This does what it says on the tin! A quick guide to basic measures which can be taken to improve how 'green' you are at work.
Things you'll need
- A consensus in your office that everyone wishes to improve its environmental credentials. That's all, really.
- Put signs up to show how staff can double-side copy or print, posted within readable distance of each photocopier and printer, and make staff aware of this.
- Start collecting used postage stamps from staff and donate them to a charitable reuse scheme (such as RNIB's stamp scheme).
- Recycle all of your used printer and/or toner cartridges and keep a log of the numbers and dates sent.
- Establish a stationery reuse system or collection point which can be accessed by staff in order to avoid throwing functioning stationery, such as ring binders, away.
Make sure that there are enough paper recycling bins throughout the office for all staff to easily recycle their waste paper:
- at least one paper recycling bin per office
- in open plan offices, at least one paper recycling bin per ten desk-based members of staff
- paper recycling bins by each photocopier and printer.
Put energy-awareness stickers and posters up encouraging staff to switch off lights and/or equipment when not needed.
- Cut energy consumption and cooling costs by disabling screen savers on your computers. They consume more energy compared to allowing monitors to dim by power management. Ask your colleagues or your IT department to change their settings on their computers to help save energy
- Turn down the brightness setting on your monitor
- If you're not using an application or programme then close it down. Having multiple applications or programmes open slow down your computer and uses more power. You could also manually put your device to sleep when you leave your desk if you won't be using it for a period of time
If your office has portable or fixed air conditioning, ensure that the doors and windows in all air conditioned rooms are kept closed when the air conditioning is on.

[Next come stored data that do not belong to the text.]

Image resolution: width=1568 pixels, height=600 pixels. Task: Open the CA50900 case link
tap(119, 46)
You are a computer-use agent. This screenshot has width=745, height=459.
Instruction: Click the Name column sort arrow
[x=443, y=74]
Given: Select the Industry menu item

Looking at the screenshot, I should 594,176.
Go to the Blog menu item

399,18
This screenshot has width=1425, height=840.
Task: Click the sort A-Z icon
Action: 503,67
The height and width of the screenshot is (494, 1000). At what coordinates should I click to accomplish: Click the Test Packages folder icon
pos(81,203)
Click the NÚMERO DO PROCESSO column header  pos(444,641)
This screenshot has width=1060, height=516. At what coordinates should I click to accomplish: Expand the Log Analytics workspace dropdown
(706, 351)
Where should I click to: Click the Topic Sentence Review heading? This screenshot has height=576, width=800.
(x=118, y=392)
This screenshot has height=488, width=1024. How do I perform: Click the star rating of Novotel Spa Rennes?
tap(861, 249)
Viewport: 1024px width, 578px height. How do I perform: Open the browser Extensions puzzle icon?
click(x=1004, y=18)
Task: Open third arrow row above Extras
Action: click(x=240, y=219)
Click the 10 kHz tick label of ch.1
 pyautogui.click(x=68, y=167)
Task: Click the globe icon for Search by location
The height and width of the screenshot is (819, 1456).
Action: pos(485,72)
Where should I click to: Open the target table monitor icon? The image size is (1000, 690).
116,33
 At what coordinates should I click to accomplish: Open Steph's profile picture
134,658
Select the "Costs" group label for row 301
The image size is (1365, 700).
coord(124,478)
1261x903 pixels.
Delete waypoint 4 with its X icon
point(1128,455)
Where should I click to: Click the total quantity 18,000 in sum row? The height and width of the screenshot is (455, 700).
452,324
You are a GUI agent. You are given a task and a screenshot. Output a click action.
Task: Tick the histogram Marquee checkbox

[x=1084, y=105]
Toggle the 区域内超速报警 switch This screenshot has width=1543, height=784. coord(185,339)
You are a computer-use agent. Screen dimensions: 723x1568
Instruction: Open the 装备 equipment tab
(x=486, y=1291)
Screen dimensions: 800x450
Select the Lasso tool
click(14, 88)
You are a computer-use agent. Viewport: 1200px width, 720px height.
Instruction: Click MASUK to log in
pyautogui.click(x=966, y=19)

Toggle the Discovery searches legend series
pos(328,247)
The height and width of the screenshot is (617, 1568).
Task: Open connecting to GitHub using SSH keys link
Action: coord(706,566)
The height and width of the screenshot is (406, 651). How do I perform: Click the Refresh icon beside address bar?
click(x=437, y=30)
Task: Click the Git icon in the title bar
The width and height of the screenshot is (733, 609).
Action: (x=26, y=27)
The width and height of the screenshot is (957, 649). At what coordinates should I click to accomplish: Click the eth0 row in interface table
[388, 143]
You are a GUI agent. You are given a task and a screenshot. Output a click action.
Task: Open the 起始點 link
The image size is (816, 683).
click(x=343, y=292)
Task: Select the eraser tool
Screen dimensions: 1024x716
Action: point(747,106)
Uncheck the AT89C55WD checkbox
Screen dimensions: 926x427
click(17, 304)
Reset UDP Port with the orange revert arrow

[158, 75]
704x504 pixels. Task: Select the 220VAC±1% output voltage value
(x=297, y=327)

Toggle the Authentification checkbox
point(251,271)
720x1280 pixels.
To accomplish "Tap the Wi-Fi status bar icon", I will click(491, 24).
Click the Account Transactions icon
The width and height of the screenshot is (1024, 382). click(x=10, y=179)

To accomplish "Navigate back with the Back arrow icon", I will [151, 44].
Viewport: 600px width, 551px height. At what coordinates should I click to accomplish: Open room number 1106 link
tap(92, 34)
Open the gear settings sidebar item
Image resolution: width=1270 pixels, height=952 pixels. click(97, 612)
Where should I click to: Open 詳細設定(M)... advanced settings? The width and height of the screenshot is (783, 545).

Label all banks of three or more light switches in order to identify which lights each switch operates.
Have a comprehensive shut-down checklist for holidays and ensure that all staff have been briefed on it.
Do a basic walk-around in order to identify areas in the office which are being heated unnecessarily and take action to save energy as required.
Promote the following to staff:
- the nearest cycle storage facility
- the nearest shower and changing facilities
- details of the cycle-to-work scheme, if applicable (see further information below).
Season ticket loans
Promote your organisation’s season ticket loan scheme, if applicable.
Think about how far a product has travelled to reach you and what the carbon footprint might be.
Check how products are made
Just because a product is recycled or recyclable doesn’t mean it is necessarily environmentally friendly. The materials used could contain hazardous chemicals or be made alongside non-environmentally friendly products. With all wood and paper related products that are not made from recycled materials, ensure that they come from sustainably sourced suppliers i.e. FSC certified suppliers.
Check your suppliers credentials
Good suppliers will have an environmental policy and where possible, ISO certification.
Whole life costing
Looking at the whole life of the product rather than just the initial cost. How much does it cost for you to install, operate and maintain equipment or products? Also think about the cost of disposing it.
Think of the complete supply chain
From merchant service providers to transport, there is a possibility of being green in most elements of supply chain. It is important to shop around and find out what is available to you.
Greening teams, actions and communications
Communication is the most important tool to ensure that colleagues buy-in to playing their part in making your office sustainable. Here are some suggestions:
- identify, rank and document what the office believes are its five most significant negative environmental impacts (see further information below)
- formally induct all new staff on relevant environmental issues within their role
- make sure that the office has a central point for updating staff about environmental issues. It could be a notice board or an online network
- National Association of Paper Merchants - The National Association of Paper Merchants (NAPM) has an accreditation scheme for recycled paper. For paper to gain the ‘recycled paper mark’, it must be manufactured from a minimum of 75% genuine paper and board waste fibre, no part of which should contain mill produced waste.
- Certified sustainable resources is where a material is guaranteed to have originated from a sustainable source. There are two main certified sustainable source schemes in place for timber-based products. The first is operated by the Forest Stewardship Council (FSC), which has developed a system of forest certification and product labelling that allows consumers to identify wood and wood-based products from well-managed forests. Over a million hectares of forest and woodland in the UK are now FSC certified. The second is the scheme run by the Tropical Forests Trust (TFT). TFT aims to expand the area of natural tropical forest that is Forest Stewardship Coucil certified, helping to ensure that forest management is environmentally appropriate, socially beneficial and economically viable.